O da; "Bunlardan hiç birinin haccı
kabûl edilmedi." diye cevap verdi.
Abdullah bin Mübârek buyurdu ki:
Bunu işitince üzerime büyük bir
sıkıntı çöktü. Dedim ki:
"Bunca insan, bunca zahmet ve
meşakkate katlanıp dünyânın her
tarafından hacca geldiler. Çöller
aşarak zor şartlarda büyük sıkıntılara
katlandılar. Bütün bu emekler boşa
mı gidecek?"
Bunun üzerine o melek; "Şam'da
ayakkabı tâmir eden Ali bin Muvaffak
adında biri vardır. O, hacca gitmeye
niyet etmişti, fakat gidemedi. Lâkin
haccı kabûl edildi. Altı yüz bin hacıyı
ona bağışladılar da hepsinin haccı
kabûl edildi." dedi.
Abdullah bin Mübârek şöyle
anlatıyor:
Bunu işitince uykudan uyandım ve;
"Gidip o zâtı ziyâret etmeliyim!"
dedim. Arkadaşlarımdan ayrılıp, Şam
kâfilesine katıldım. Şam'a gidince, o
zâtın evini araştırıp buldum. Kapıyı
çaldım. Bir kimse kapıya çıktı. Adını
sordum. "Ali bin Muvaffak." dedi.
İsmimi sordu. "Abdullah bin
Mübârek." deyince, feryâd edip
kendinden geçti. Ayılınca, gördüğüm
rüyâyı kendisine anlattım. Haccının
kabûl edildiğini ve kendi haccı ile
berâber altı yüz bin kişinin
ibâdetinin kabûl edildiğini de haber
vererek; "Bana nasıl hayırlı bir amel
işlediğini anlat." dedim.
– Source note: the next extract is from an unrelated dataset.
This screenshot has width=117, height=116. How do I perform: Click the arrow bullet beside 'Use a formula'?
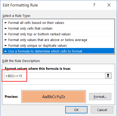pyautogui.click(x=6, y=51)
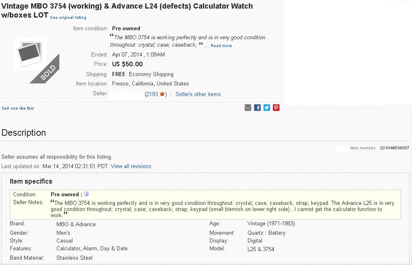Click the Description section heading
The width and height of the screenshot is (412, 265).
click(24, 133)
O da anlattı:
Ben ayakkabı tâmircisiyim. Otuz
seneden beri hacca gitmeyi arzu
ederdim. Bu işimden, otuz senede üç
yüz dirhem gümüş biriktirdim. Bu
sene hacca gidecektim. Hanımım
hâmileydi. Komşu evden burnuna
yemek kokusu gelince; komşudan
yemek istememi söyledi. Gidip, onun
arzusunu bildirdim. Komşum
ağlayarak şöyle dedi: "Ey Ali bin
Muvaffak, bizim bu yemeğimiz size
helâl değildir. Çünkü üç gündür,
çocuklarım bir şey yememişlerdir.
Bütün Şam şehrinde hiç bir iş
bulamadım. Kimse bana iş vermedi.
Ölü bir hayvan gördüm. Zarûret
mikdârınca ondan bir parça kesip
getirdim. Çocuklara yemek
pişiriyorum. Size helâl olmaz."
Bunu duyunca içime bir acı düştü.
Hac için biriktirdiğim gümüşleri
getirip verdim ve; "Bunu çocuklarına
nafaka yap, haccımız bu olsun!"
dedim. Abdullah bin Mübârek bunun
üzerine; "Allahü teâlâ, doğru rüyâ
gösterdi." buyurdu.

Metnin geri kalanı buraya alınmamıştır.